[Exercise input]

*-*-*

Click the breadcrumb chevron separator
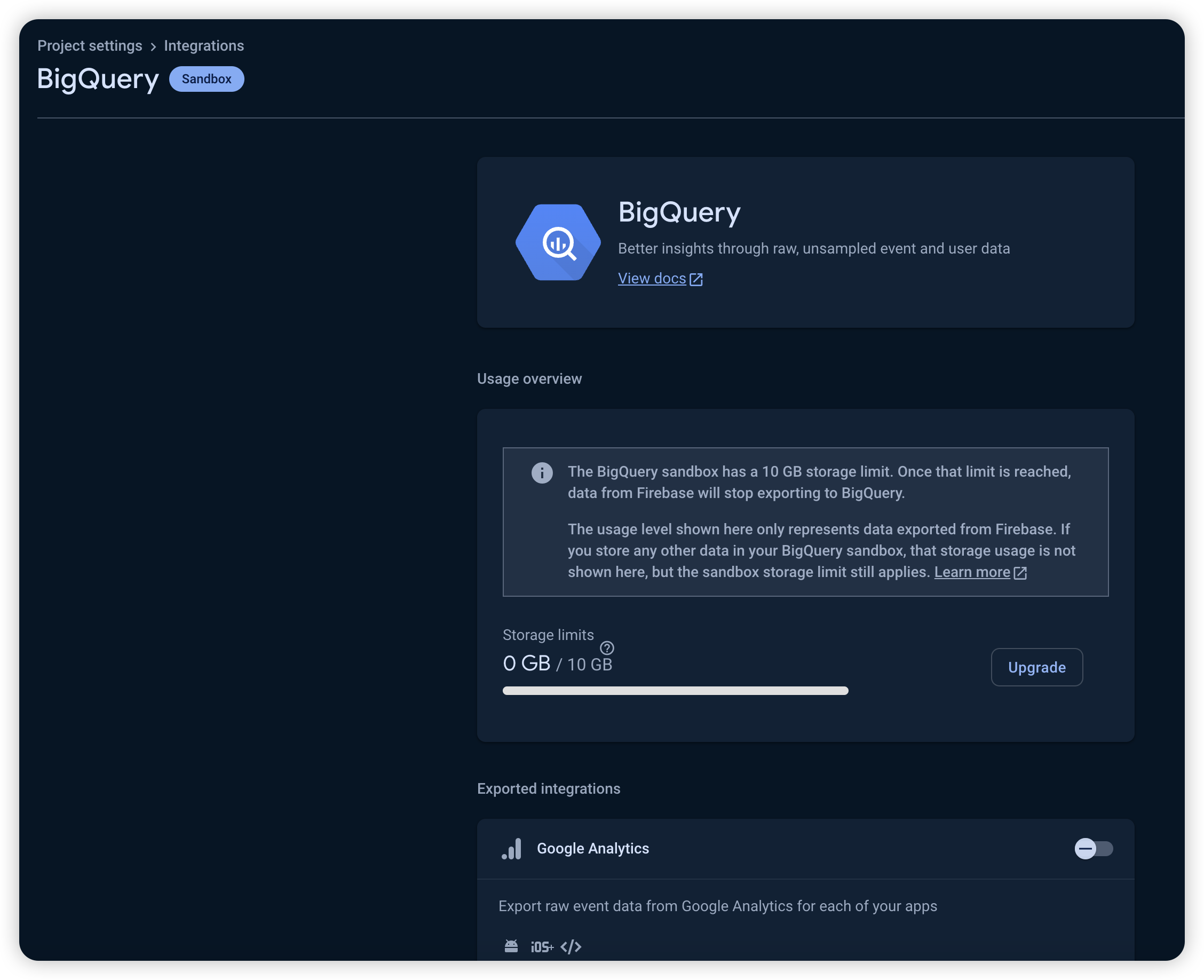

*-*-*

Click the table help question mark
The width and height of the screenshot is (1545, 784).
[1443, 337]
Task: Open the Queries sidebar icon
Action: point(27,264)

*-*-*

Gather up the lines containing the word "Click" from these records and copy them.

[Expected answer]
Click the breadcrumb chevron separator
Click the table help question mark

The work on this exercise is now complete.